• _REQUIRED TASK_: Rewrite the data below with every "click" replaced by "tap" and nothing else changed. Omit the pictures from your output.

• _RECORDS FOR PROCESSING_:
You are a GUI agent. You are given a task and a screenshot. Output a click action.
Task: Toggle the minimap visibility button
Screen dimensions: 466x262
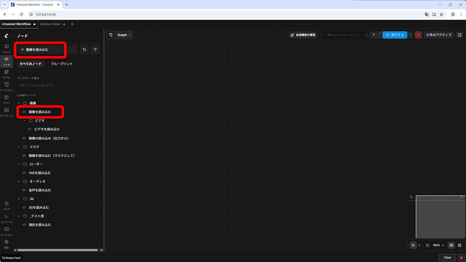[451, 245]
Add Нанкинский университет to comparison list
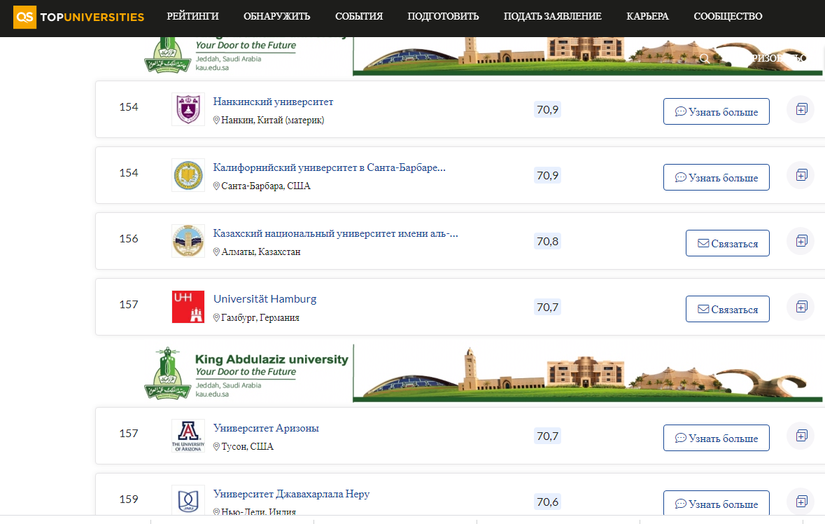 coord(801,109)
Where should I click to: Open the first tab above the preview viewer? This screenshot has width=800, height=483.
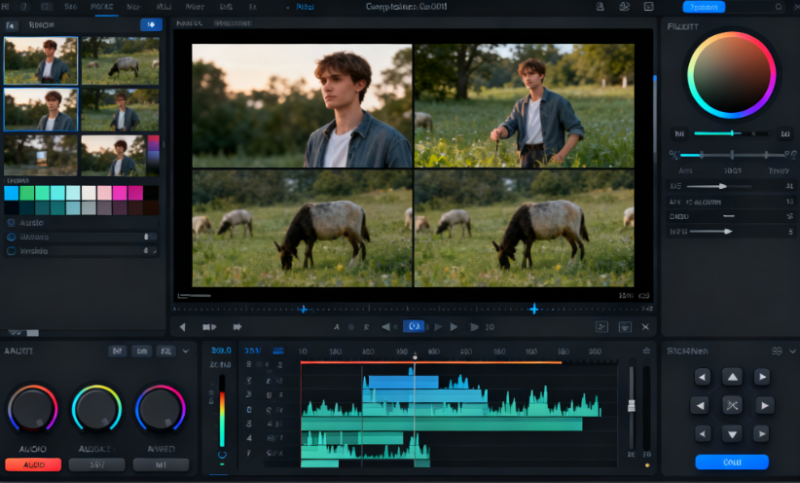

• _FINISHED EXERCISE_:
You are a GUI agent. You are given a task and a screenshot. Output a tap action.
Task: Toggle the minimap visibility button
Screen dimensions: 466x262
[451, 245]
Add Нанкинский университет to comparison list
 coord(801,109)
Where should I tap to: Open the first tab above the preview viewer? This screenshot has width=800, height=483.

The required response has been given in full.